[Source records]
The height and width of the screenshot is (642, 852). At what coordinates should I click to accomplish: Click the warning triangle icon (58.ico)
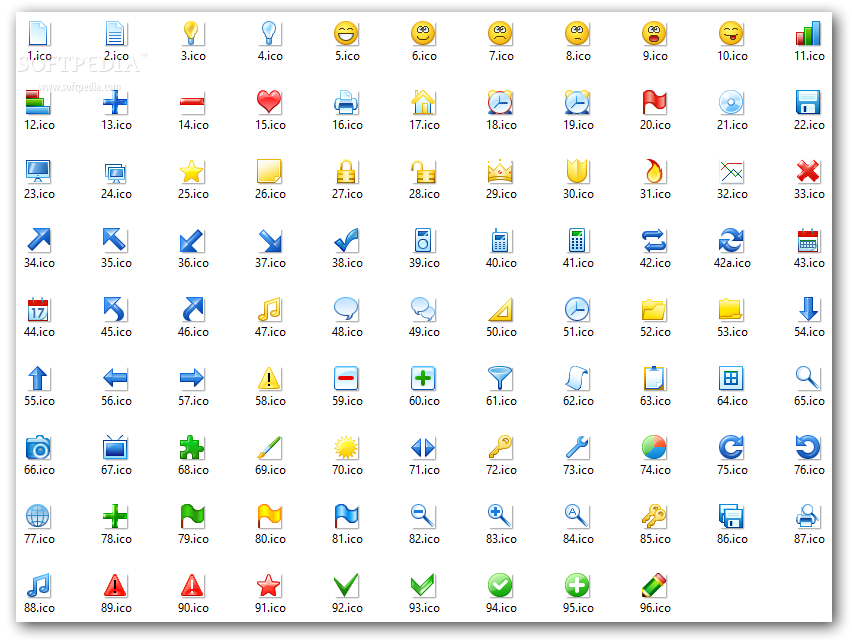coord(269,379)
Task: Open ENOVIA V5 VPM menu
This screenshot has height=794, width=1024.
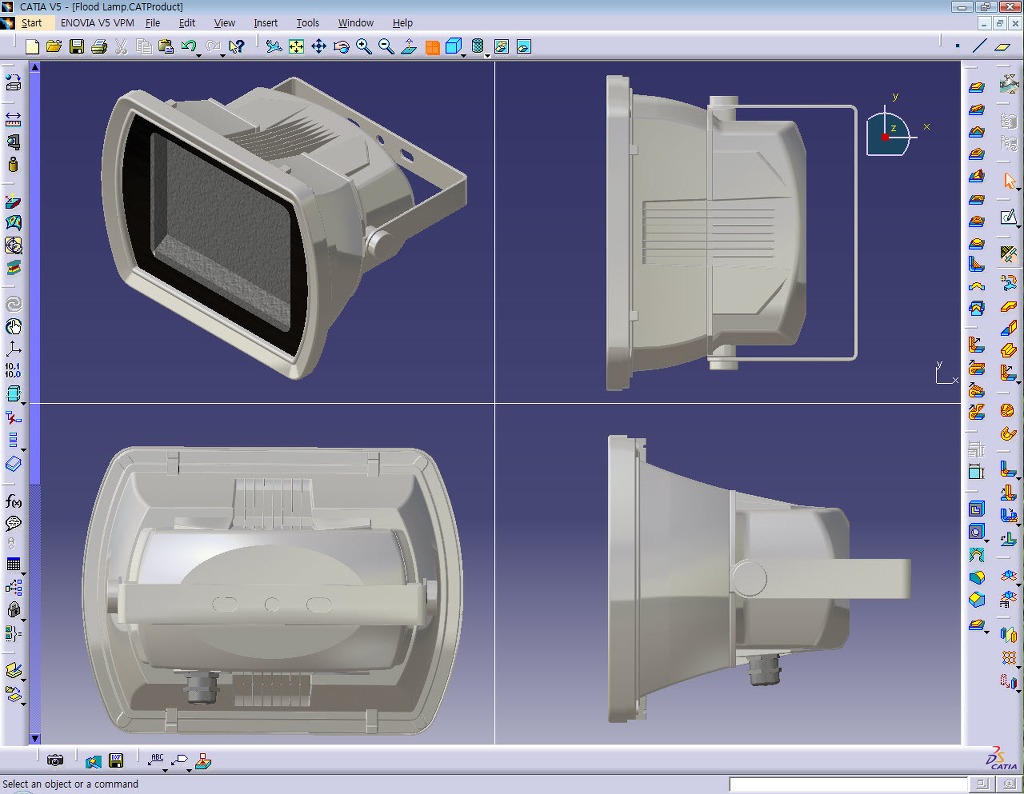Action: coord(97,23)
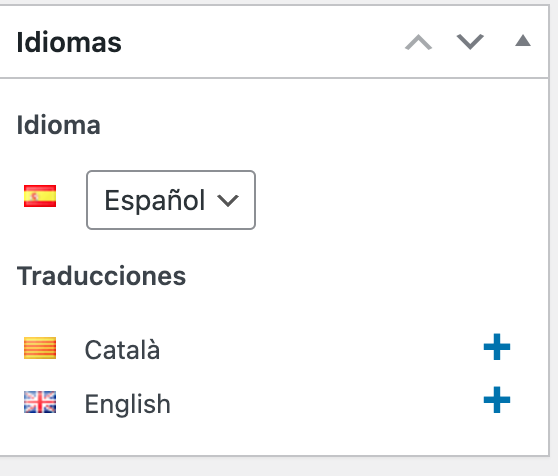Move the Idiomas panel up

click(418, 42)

Given task.
Rewrite the items above, changing "screenshot" to "image" and leaving everything else the same. Omit the pictures from your answer.

Final result.
The height and width of the image is (642, 852). At what coordinates should I click to accomplish: Click the warning triangle icon (58.ico)
coord(269,379)
Task: Open ENOVIA V5 VPM menu
This image has height=794, width=1024.
Action: coord(97,23)
Move the Idiomas panel up

click(418, 42)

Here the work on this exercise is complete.